SOBRE A TAREFA: Reúna todas as linhas dos itens abaixo que contêm a palavra "Instruction" e copie cada uma delas.

TRECHOS DOS ITENS:
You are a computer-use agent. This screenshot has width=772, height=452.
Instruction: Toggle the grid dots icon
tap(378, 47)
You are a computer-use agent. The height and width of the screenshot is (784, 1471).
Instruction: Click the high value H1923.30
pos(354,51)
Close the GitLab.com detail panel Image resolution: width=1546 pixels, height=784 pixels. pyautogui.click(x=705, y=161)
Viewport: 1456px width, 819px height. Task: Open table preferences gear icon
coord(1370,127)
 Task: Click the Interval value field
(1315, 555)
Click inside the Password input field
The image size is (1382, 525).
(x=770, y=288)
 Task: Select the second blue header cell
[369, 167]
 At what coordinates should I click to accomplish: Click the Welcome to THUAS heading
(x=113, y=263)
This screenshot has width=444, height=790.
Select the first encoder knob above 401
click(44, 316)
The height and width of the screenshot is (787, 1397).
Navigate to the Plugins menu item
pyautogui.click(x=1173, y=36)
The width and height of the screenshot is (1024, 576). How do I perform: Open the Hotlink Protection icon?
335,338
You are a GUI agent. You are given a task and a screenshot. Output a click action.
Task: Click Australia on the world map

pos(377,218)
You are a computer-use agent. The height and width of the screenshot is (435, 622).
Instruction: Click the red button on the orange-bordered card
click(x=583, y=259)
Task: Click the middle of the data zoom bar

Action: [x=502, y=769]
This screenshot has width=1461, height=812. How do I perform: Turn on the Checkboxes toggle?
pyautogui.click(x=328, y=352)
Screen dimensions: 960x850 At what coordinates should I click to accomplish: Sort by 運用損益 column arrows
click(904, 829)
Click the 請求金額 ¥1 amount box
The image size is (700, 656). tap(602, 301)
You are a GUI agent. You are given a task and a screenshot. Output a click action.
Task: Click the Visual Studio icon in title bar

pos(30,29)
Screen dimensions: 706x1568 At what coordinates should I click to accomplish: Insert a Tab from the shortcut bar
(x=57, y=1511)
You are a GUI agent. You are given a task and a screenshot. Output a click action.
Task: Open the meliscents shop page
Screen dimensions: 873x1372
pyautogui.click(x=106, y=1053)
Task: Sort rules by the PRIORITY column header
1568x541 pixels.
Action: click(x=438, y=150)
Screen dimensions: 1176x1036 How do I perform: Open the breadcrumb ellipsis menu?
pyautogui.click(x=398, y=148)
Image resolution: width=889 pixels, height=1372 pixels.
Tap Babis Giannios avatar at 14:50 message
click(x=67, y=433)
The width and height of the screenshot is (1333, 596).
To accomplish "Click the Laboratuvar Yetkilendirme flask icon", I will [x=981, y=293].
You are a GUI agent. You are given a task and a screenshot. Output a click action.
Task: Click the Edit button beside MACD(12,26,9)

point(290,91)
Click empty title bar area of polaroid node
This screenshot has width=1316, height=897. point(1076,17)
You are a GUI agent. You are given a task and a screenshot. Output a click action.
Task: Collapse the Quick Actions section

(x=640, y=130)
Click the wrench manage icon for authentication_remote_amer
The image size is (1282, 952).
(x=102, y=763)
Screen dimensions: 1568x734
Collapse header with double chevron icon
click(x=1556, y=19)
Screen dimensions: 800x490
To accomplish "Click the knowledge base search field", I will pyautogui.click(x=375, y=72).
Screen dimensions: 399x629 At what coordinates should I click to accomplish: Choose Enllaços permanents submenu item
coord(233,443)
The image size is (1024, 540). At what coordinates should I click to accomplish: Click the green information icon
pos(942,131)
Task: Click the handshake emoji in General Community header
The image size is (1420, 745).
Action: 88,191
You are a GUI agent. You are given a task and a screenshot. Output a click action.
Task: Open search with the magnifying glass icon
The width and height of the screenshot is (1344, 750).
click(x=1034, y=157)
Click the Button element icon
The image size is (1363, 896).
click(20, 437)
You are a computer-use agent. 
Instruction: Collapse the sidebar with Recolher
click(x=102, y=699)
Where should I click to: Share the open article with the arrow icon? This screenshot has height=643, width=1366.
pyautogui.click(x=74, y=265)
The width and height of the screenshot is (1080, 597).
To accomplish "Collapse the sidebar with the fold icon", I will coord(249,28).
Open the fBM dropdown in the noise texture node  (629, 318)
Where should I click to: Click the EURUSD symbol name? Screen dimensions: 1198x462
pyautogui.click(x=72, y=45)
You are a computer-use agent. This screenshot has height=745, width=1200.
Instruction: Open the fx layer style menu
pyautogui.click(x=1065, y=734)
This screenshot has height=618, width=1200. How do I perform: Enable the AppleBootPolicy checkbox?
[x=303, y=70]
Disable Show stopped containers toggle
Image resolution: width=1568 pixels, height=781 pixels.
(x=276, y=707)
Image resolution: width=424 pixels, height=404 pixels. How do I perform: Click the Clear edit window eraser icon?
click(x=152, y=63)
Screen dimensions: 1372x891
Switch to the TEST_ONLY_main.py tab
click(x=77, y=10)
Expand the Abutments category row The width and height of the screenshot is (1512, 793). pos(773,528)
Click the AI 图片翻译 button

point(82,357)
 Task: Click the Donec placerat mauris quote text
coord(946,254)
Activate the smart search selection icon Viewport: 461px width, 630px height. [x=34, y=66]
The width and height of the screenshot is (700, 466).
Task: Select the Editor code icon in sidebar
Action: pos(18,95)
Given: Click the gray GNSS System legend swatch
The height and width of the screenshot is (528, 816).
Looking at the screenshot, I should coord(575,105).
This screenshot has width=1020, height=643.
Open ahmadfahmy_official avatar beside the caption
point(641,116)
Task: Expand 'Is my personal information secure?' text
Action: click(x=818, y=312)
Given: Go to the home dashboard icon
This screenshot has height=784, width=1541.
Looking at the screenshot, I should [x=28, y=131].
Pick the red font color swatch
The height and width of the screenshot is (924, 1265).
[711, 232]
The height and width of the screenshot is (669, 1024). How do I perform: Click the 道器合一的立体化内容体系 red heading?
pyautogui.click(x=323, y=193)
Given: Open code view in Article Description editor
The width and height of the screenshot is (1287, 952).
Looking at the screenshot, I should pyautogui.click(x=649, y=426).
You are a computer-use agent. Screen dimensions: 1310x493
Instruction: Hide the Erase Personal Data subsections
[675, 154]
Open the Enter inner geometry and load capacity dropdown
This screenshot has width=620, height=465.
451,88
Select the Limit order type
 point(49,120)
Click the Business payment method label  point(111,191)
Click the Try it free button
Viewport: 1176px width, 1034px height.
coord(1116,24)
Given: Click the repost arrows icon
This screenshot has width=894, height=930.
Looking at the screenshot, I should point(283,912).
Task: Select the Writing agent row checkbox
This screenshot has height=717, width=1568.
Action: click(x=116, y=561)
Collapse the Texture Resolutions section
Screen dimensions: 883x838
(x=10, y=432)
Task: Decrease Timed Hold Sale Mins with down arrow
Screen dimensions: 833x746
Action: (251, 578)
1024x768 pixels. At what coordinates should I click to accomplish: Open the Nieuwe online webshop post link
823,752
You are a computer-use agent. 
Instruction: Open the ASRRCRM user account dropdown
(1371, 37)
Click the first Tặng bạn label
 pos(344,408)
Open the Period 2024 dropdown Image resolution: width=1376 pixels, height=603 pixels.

RESPOSTA DO EXERCÍCIO:
Instruction: Toggle the grid dots icon
Instruction: Click the high value H1923.30
Instruction: Click the red button on the orange-bordered card
Instruction: Collapse the sidebar with Recolher
Instruction: Open the fx layer style menu
Instruction: Hide the Erase Personal Data subsections
Instruction: Open the ASRRCRM user account dropdown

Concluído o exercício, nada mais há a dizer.